Finding balanced, highly nonlinear Boolean functions is a difficult problem where it is not known what nonlinearity values are possible to be reached in general. At the same time, evolutionary computation is successfully used to evolve specific Boolean function instances, but the approach cannot easily scale for larger Boolean function sizes. Indeed, while evolving smaller Boolean functions is almost trivial, larger sizes become increasingly difficult, and evolutionary algorithms perform suboptimally. In this work, we ask whether genetic programming (GP) can evolve constructions resulting in balanced Boolean functions with high nonlinearity. This question is especially interesting as there are only a few known such constructions. Our results show that GP can find constructions that generalize well, i.e., result in the required functions for multiple tested sizes. Further, we show that GP evolves many equivalent constructions under different syntactic representations. Interestingly, the simplest solution found by GP is a particular case of the well-known indirect sum construction.

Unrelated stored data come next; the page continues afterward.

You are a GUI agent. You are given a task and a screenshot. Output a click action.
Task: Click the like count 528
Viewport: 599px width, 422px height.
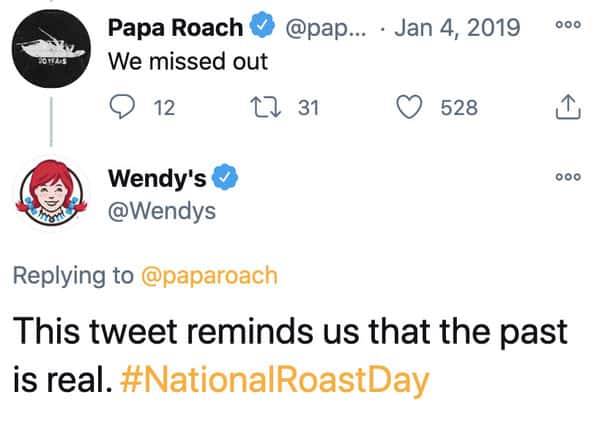(459, 107)
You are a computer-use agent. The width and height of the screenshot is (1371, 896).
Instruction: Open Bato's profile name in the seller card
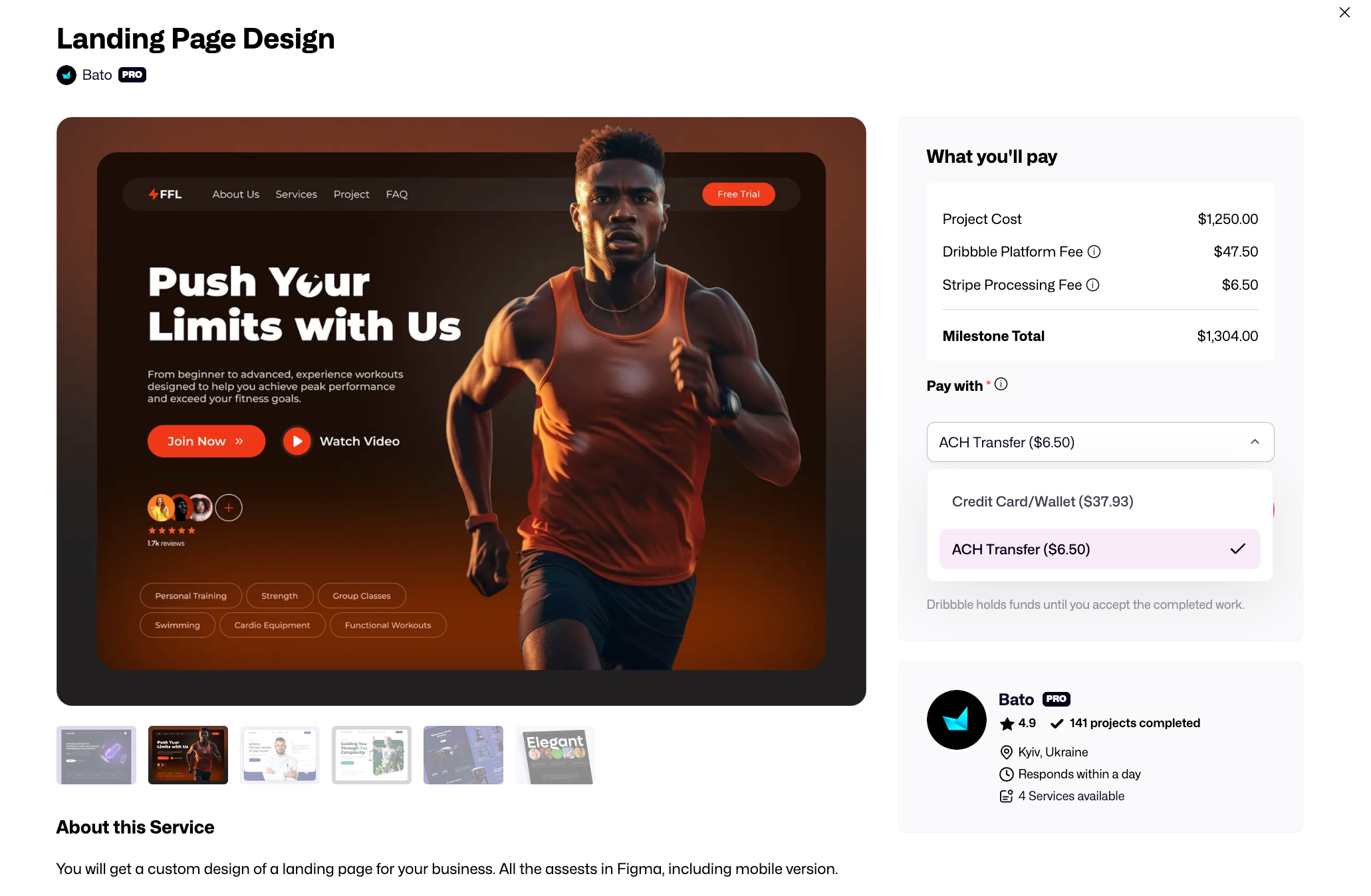pos(1016,699)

翻译：找到平衡、 高度非线性布林函数是一个困难的问题, 因为不知道什么是非线性值可以普遍达到的。 同时, 进化计算被成功地用于演进特定的布林函数实例, 但对于更大的布林函数大小来说, 方法无法轻易地缩放。 事实上, 虽然演进较小的布林函数几乎微不足道, 更大的规模越来越难, 进化算法也具有亚超性。 在这项工作中, 我们问基因程序( GP) 是否能够进化构造, 导致平衡的布林函数和高非线性。 这个问题特别有趣, 因为只有少数已知的布林函数。 我们的结果显示, GP 能够找到非常通用的构造, 也就是说, 导致多重测试大小所需的功能。 此外, 我们显示, GP 在不同的合成表达方式下, 许多相等的构造会演化。 有趣的是, GP 发现的最简单解决方案是众所周知的间接总和构造的特例 。